One shouldn’t think this will limit the role of doctors, even vis-à-vis their patients. Doctors will simply transfer their energies to guiding patients more thoroughly, positively promoting patients’ health, conducting medical research, and so on. Ultimately, this shift in focus will create a better medical experience for both doctors and patients. Patients will finally get what they want, an emphasis on bedside conduct and fewer misdiagnoses, and doctors will be able to increase efforts on the frontiers of medicine. Patients will be better served by doctors, and doctors will better practice evidence-based medicine.

When all is said and done, medicine will advance, and humanity will exult, but perhaps first breathe a collective sigh of relief when they realize — the computers are for good, not harm.

[1] The terms ‘optimist’ and ‘pessimist’ here do not mean views on whether the consequences of AI will be good or bad but on whether AI can have human-like intelligence. Raymond Kurzweil is an example of an AI optimist, and John Searle is an example of an AI pessimist.

[2] Here are a few of many potential ways to increase the difficulty of Turing’s test: (1) substantially increase the amount of time the judges have to converse with the contestants from the five minutes Turing (1950) originally proposed; (2) likewise, increase the rate at which a computer contestant must fool the judges from the 30% Turing proposed to 90%+; (3) specially train the judges to ask questions known to be difficult for computers but which still test intelligence; (4) have the contestants complete other verbal tasks for the judges, e.g. write an essay.

[3] Searle, 2004

[4] Indeed, it may even be that the laws of nature preclude anything passing RTT sans true understanding.

[5] Step functions are seldom used nowadays due to their incompatibility with gradient descent training.

[6] There can be multiple layers of units such that each subsequent layer represents the output from the previous layer.

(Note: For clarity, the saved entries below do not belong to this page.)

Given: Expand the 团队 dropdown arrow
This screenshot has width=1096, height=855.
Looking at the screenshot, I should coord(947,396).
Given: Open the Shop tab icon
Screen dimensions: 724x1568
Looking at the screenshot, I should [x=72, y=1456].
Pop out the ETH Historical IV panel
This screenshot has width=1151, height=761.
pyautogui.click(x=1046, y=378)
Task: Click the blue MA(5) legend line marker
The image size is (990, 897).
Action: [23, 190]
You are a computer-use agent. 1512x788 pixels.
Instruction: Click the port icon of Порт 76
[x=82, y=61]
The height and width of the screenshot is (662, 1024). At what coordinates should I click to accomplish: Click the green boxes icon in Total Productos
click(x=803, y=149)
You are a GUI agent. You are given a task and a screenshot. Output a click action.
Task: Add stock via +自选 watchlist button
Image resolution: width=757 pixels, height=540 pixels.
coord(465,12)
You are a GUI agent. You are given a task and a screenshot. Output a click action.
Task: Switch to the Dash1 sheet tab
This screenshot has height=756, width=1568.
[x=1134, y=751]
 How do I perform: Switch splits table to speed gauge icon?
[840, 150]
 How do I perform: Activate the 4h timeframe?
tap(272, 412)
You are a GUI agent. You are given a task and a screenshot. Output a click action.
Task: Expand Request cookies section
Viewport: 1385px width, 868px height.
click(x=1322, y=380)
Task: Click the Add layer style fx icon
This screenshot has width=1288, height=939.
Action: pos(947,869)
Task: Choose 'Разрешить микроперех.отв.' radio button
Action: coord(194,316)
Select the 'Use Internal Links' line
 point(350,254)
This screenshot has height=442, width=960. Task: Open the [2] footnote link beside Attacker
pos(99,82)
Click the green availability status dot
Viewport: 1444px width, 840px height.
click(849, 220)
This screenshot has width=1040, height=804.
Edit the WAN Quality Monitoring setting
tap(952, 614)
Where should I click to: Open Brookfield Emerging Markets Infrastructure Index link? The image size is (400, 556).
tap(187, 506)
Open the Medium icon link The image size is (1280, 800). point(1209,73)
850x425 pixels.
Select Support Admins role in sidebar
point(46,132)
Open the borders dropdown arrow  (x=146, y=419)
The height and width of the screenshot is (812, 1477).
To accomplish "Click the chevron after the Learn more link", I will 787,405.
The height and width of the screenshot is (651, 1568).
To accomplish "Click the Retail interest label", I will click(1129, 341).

These multilayer networks are referred to as ‘deep neural networks’ for ‘deep learning’ because each layer “learns” from all subsequent layers, as error is computed at the final layer and then distributed across all layers (a technique known as back-propagation).

[7] A doctor may or may not conduct research into health disorders or their treatments, teach medicine, or concern herself with positively promoting health, rather than just treating health disorders. Notice the definition does not include credentials or legal licensing. I want to say what a doctor is essentially, not what a doctor is given certain social/legal norms. If an MD were required for one to be a doctor de facto, not just de jure, then trivially an AI couldn’t be a doctor because MDs are not given to machines. The definition has some interesting results: purely cosmetic surgeons are not doctors because they are not diagnosing, treating, or guiding patients relative to actual health disorders; MDs who only conduct research or consult for companies are not doctors because they don’t see patients; nurse practitioners are doctors (given they work with patients). None of these results conflicts with a commonsense understanding of the concept doctor when its social accoutrements are stripped away.